The Smart Manufacturing Blog

Historical Data: The Gordian Knot of Machine Learning

Image

By Chris Lee
Jun 4, 2020

Key Takeaways:

  • Historical ground truth data, which provide the context needed for machine learning systems to function, is hard to get and difficult to interpret. 
  • Traditional approaches to dealing with this data gap amount to variations of trying to untie a Gordian knot: all lead to a lack of demonstrated value.
  • Time series AI provides a path to cutting the knot: getting better data from the richness of current context, instead of from the paucity of historical records.

The promise of machine learning is simple: Take some operational data, add some ground truth data (labels), put it into a black box and receive wisdom. The reality of machine learning is more complicated.

Data, especially the ground truth data used to label interesting events, is hard to get and can be difficult to interpret. This is enough of a challenge that the Pentagon’s Joint Artificial Intelligence Center calls it out explicitly in its RFI for predictive maintenance, taking up half of the challenge areas presented. We have also encountered this challenge first hand on many occasions. For example, in one case we had two years of maintenance records but could not make effective use of it:

  • Data entry issues made it difficult to interpret what had actually happened. 
    E.g. blank fields in the log data. 
  • Lack of data structuring made categorization of events a challenge.
    E.g.  use of free-form text to capture the entire event instead of using a label per field. 
  • Inconsistent or non-existent conventions for event naming made it difficult to provide accurate, useful event labels. 
    E.g. calling the same type of service action different things at different times. “Part replacement” and “maintenance” refer to the same type of service. 
  • Single events being split into multiple parts made event labels unreliable.
    E.g. a system calibration may be incorrectly diagnosed resulting in three entries instead of one. First it was recorded as “maintenance.” When that didn’t resolve the problem it was addressed again, this time as a “part replacement” and finally the correct action was taken and recorded as a “system calibration.” Note that two of these entries incorrectly label the event. 

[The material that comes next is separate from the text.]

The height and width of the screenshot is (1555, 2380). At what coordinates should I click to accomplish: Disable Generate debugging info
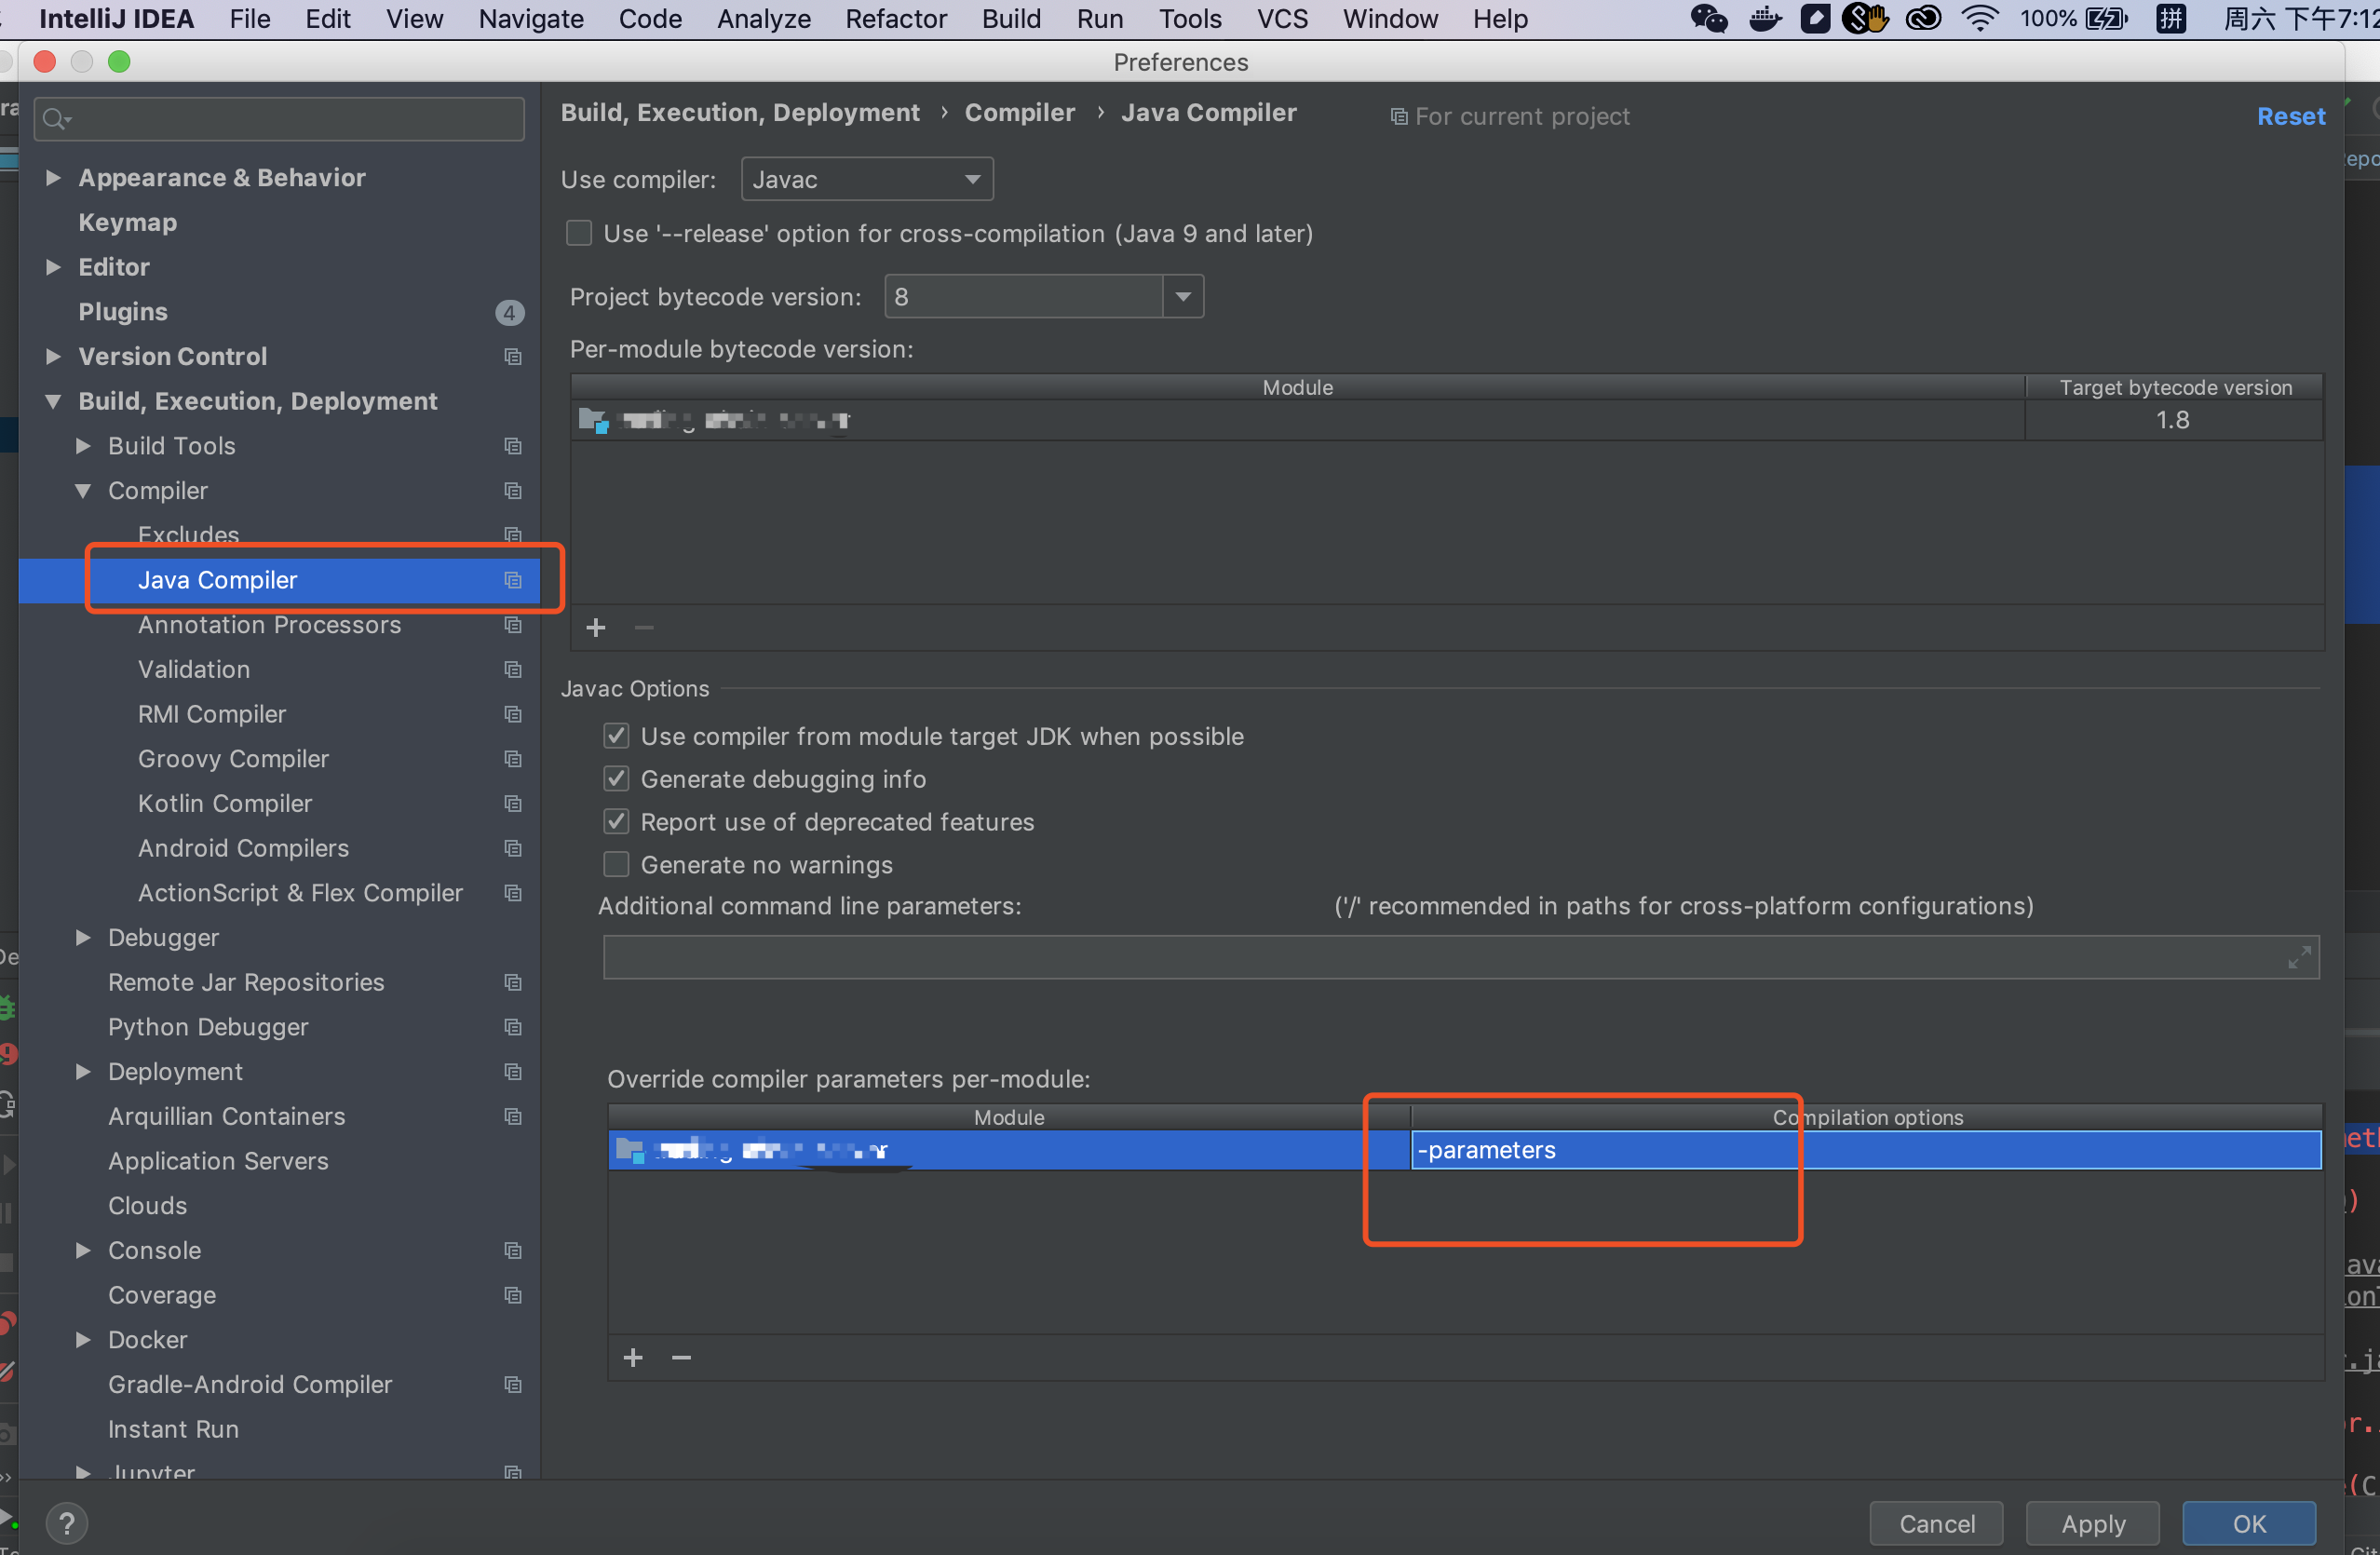pyautogui.click(x=616, y=778)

Because these events are from months or even years in the past, incomplete records make it very difficult to investigate what actually happened. Ground truth data is a veritable Gordian knot. Untying it to understand the thread of truth it contains is impractical. However, without ground truth data, machine learning systems quickly starve and the operational excellence project that depends on them stall as well.

Historical-Data-The-Gordian-Knot-of-Machine-Learning

We have seen two common responses to data starvation like this:

  1. Brute force: Bring in “forward deployed” data scientists to help untie the knots.
  2. Postpone the pain: Create a data lake to hold “everything,” develop policies to make sense of that data and try to untie the knots at a later time.

Both approaches have drawbacks.

Relying on data scientists does not scale. The data scientists can sometimes help demonstrate technical risk retirement but that will very commonly fail to lead to meaningful adoption. As we have related through our observations about increasing production with zero marginal cost predictive analytics and our experience with Agile approaches, it is important to have operational experts lead operational excellence projects. 

Creating a data lake defers reckoning. The business practices which led to the inconsistencies and gaps will not go away on their own. Nor will the data in the data lake suddenly become enriched based on changes made a year from now. In the meantime, support for the operational excellence program can fade as technology and money is applied but few actionable insights are gained.

Instead of trying to untie the data knot, what if the problem could be solved by cutting it – by removing the need for historical ground truth data altogether?  As we discussed in “The importance of working in the now,” our experience is that not only is there a way to do this, but that doing it this way, using machine learning with realtime data, is more effective than the alternatives.

  • Deploy a solution which uses data from current operations: Better data is data that you can explore and enrich today.
  • Enable the operations experts to directly address problems that are affecting them now.
  • Use your existing operational teams to scale this approach throughout the operation.

Our approach is embodied in our Time Series AI platform. Cut the knot.